WHAT YOU HAVE TO DO: Below are some entries. Return exactly the lines from the one with "Instruction: Click the" through the final line, leaving out any pictures.

[Saved data entries]
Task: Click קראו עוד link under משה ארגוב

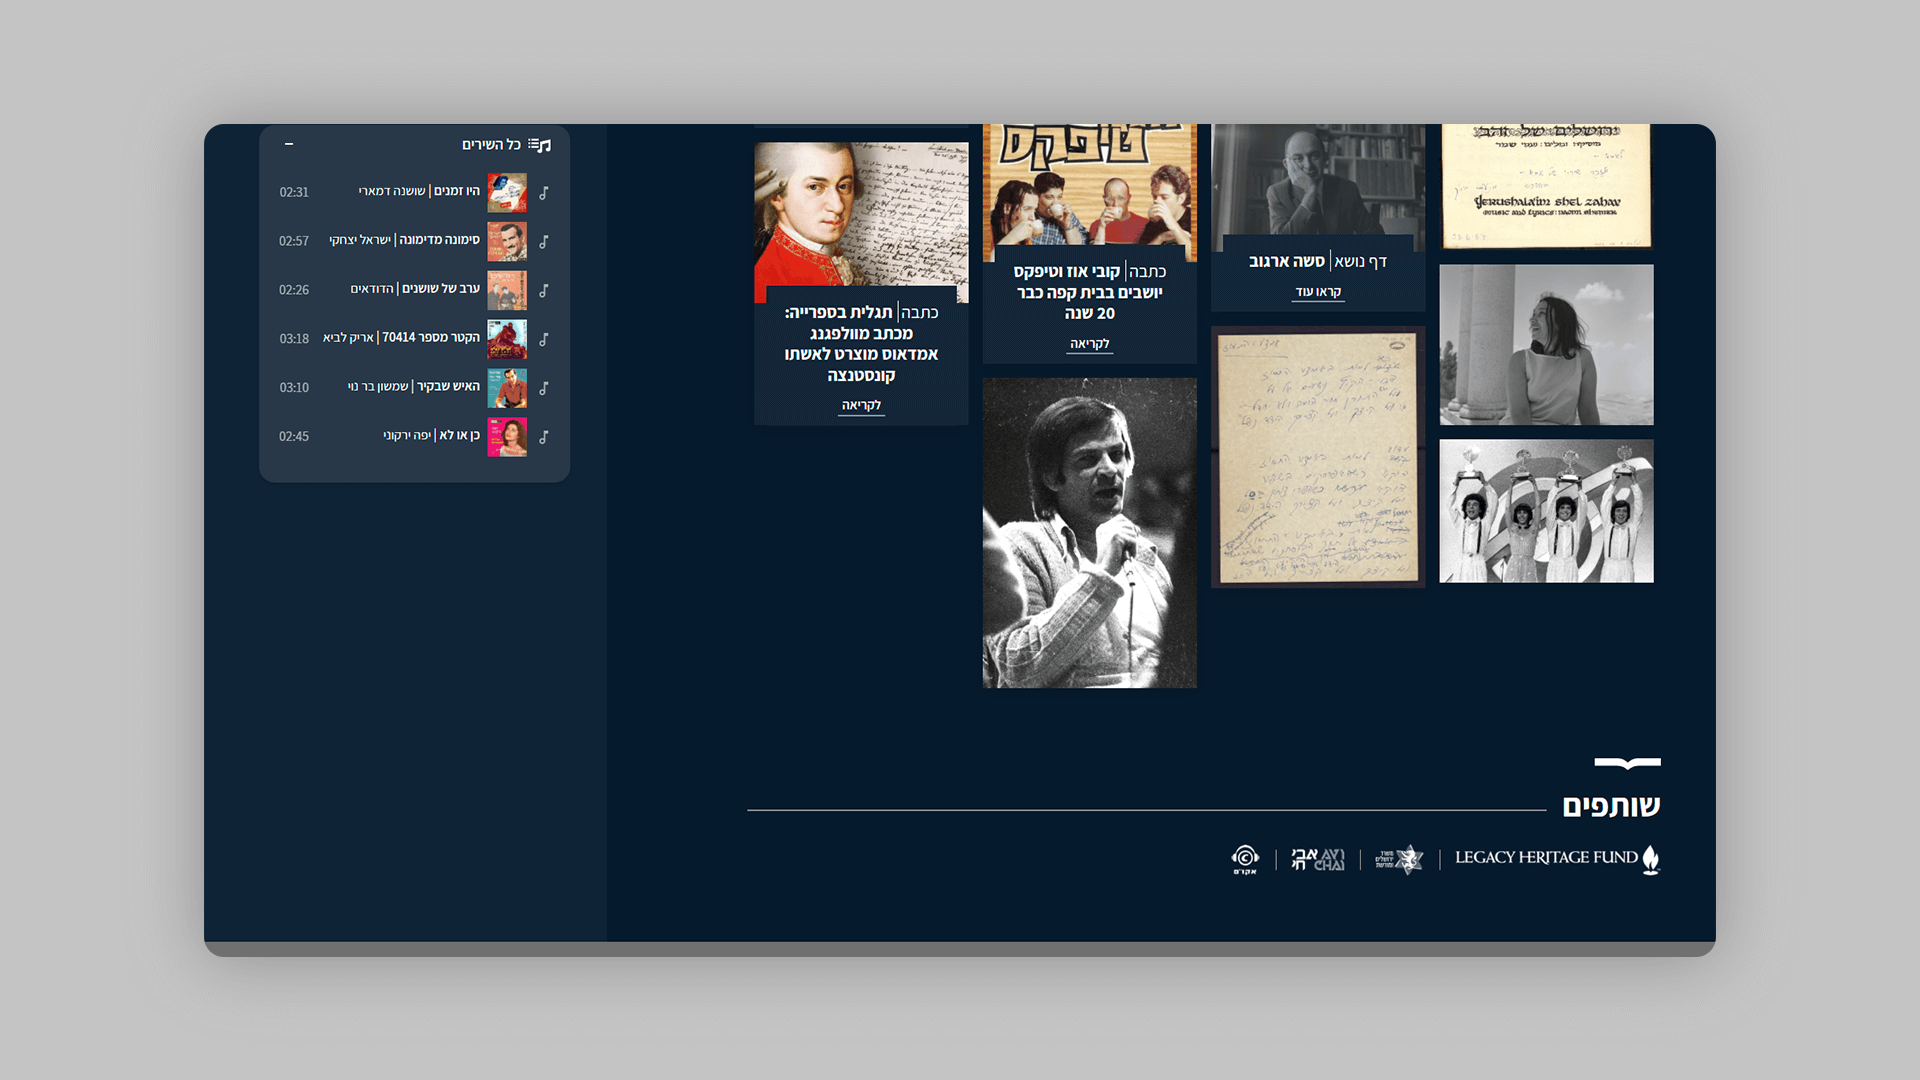Action: point(1318,292)
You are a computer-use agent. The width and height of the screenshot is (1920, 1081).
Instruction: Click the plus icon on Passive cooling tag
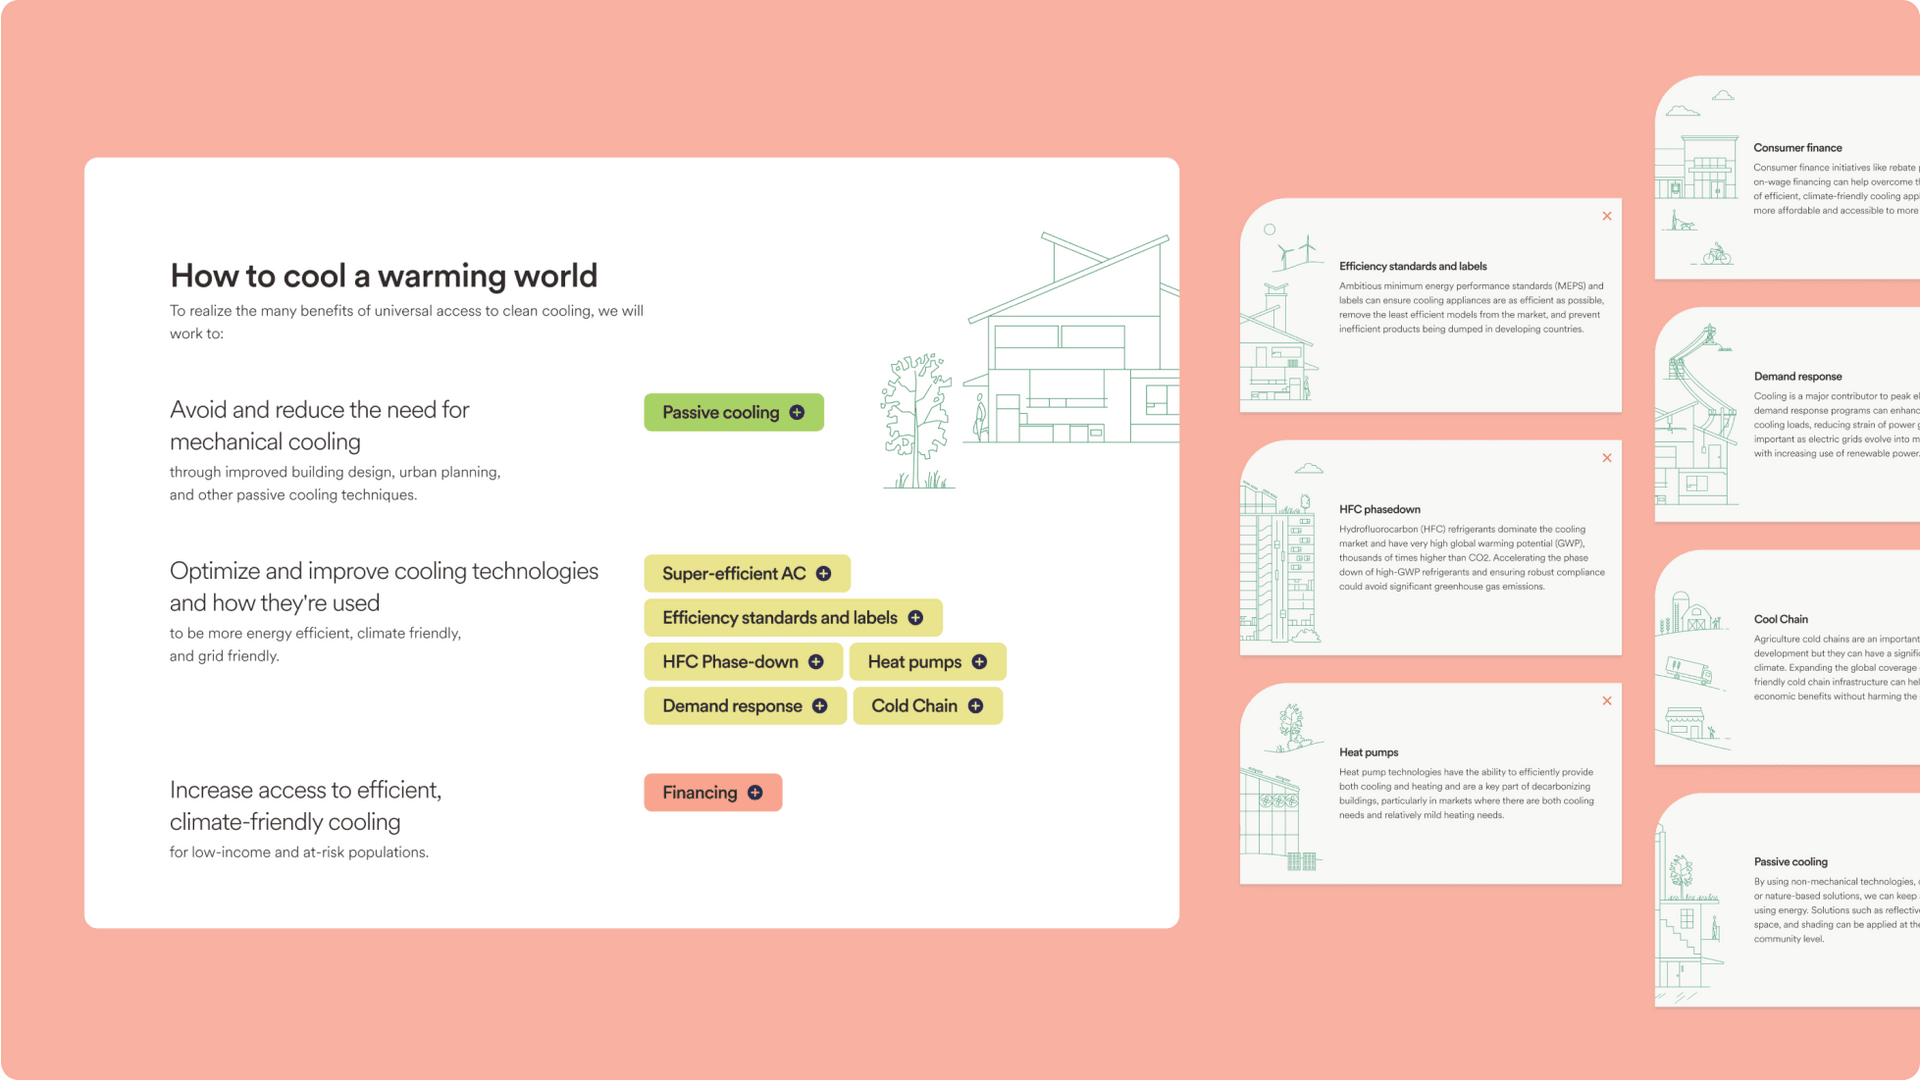796,412
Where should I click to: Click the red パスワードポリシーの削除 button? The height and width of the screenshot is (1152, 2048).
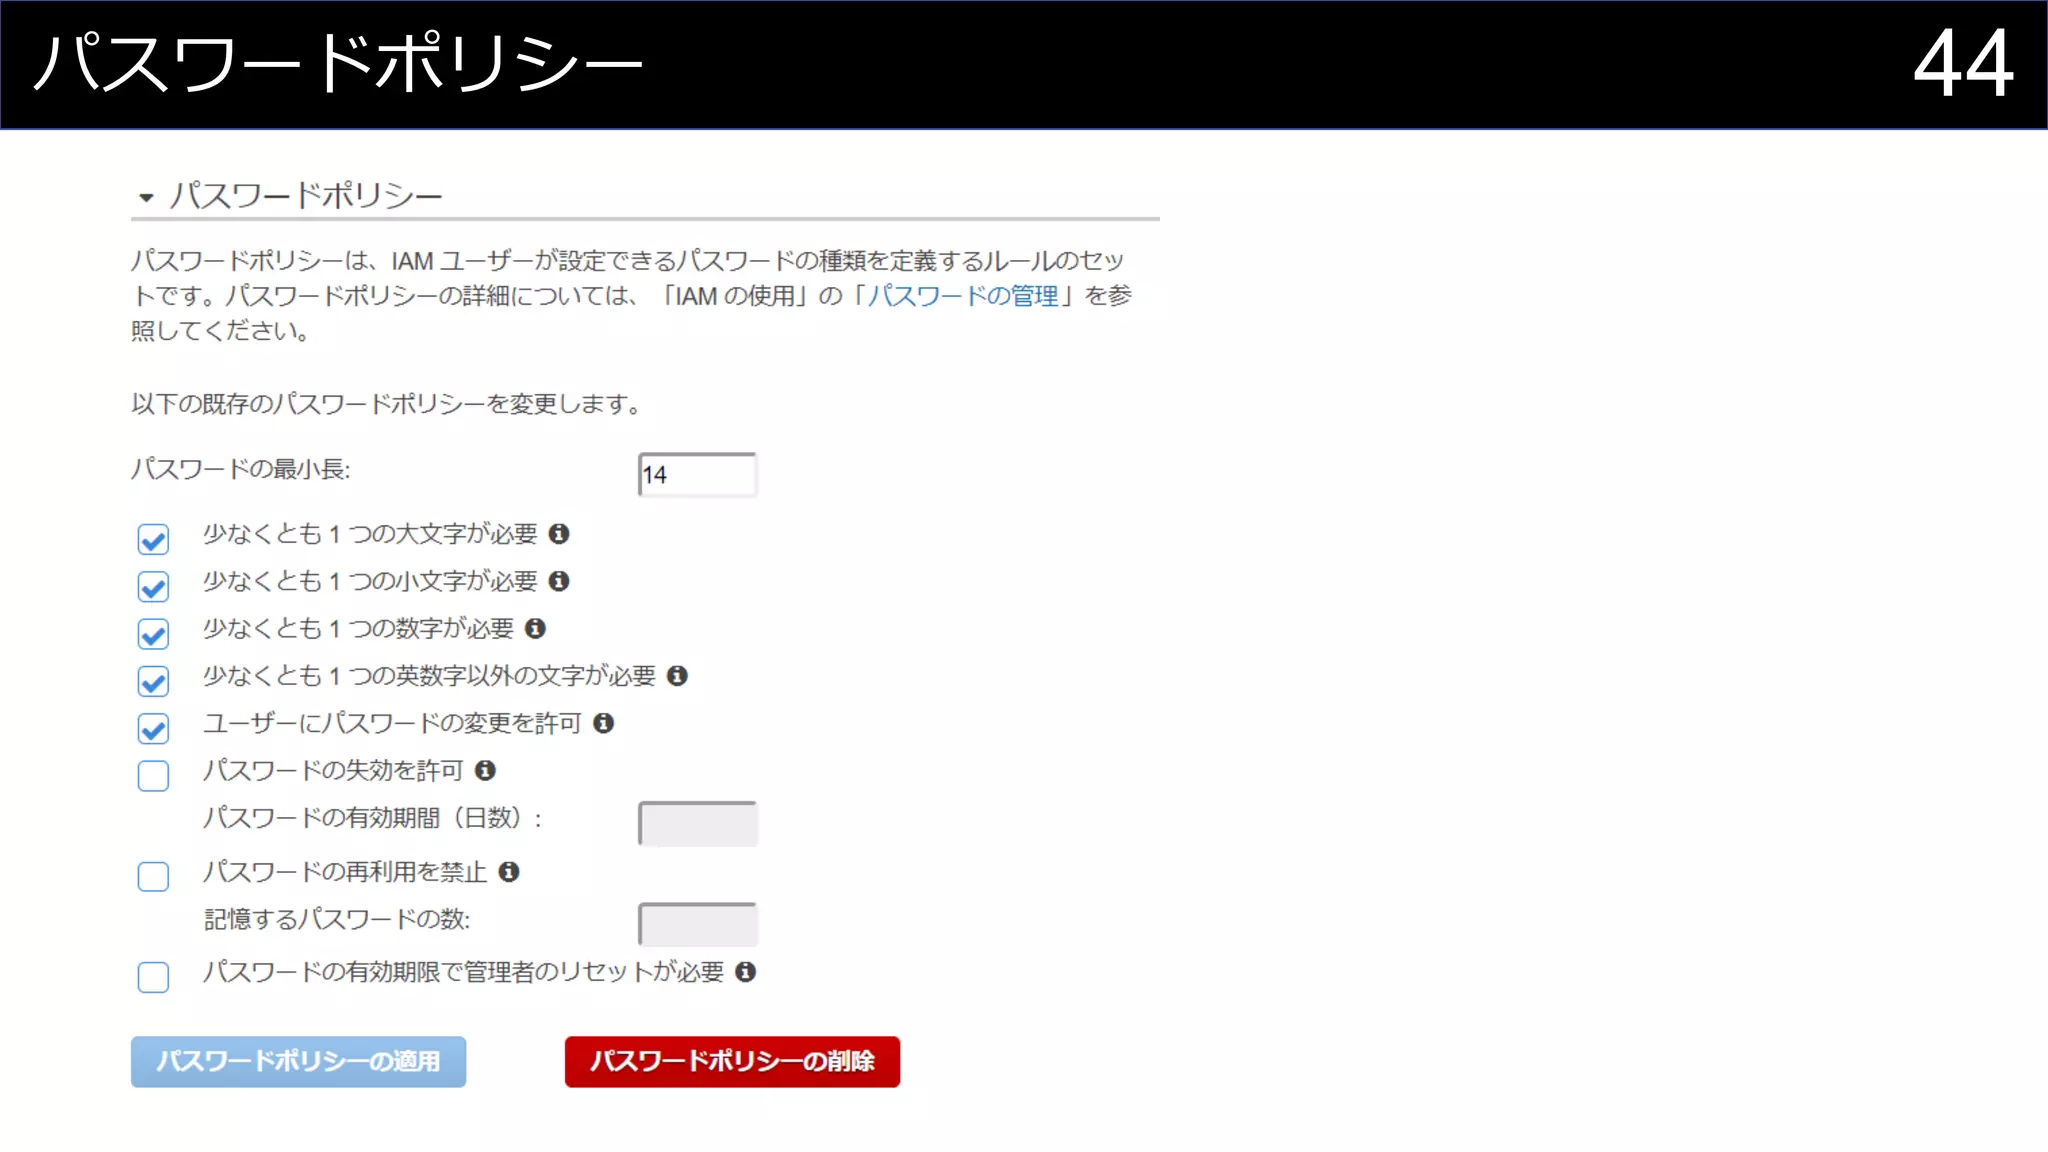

ANSWER:
Instruction: Click the plus icon on Passive cooling tag
796,412
Where should I click to: Click the red パスワードポリシーの削除 button? The height and width of the screenshot is (1152, 2048).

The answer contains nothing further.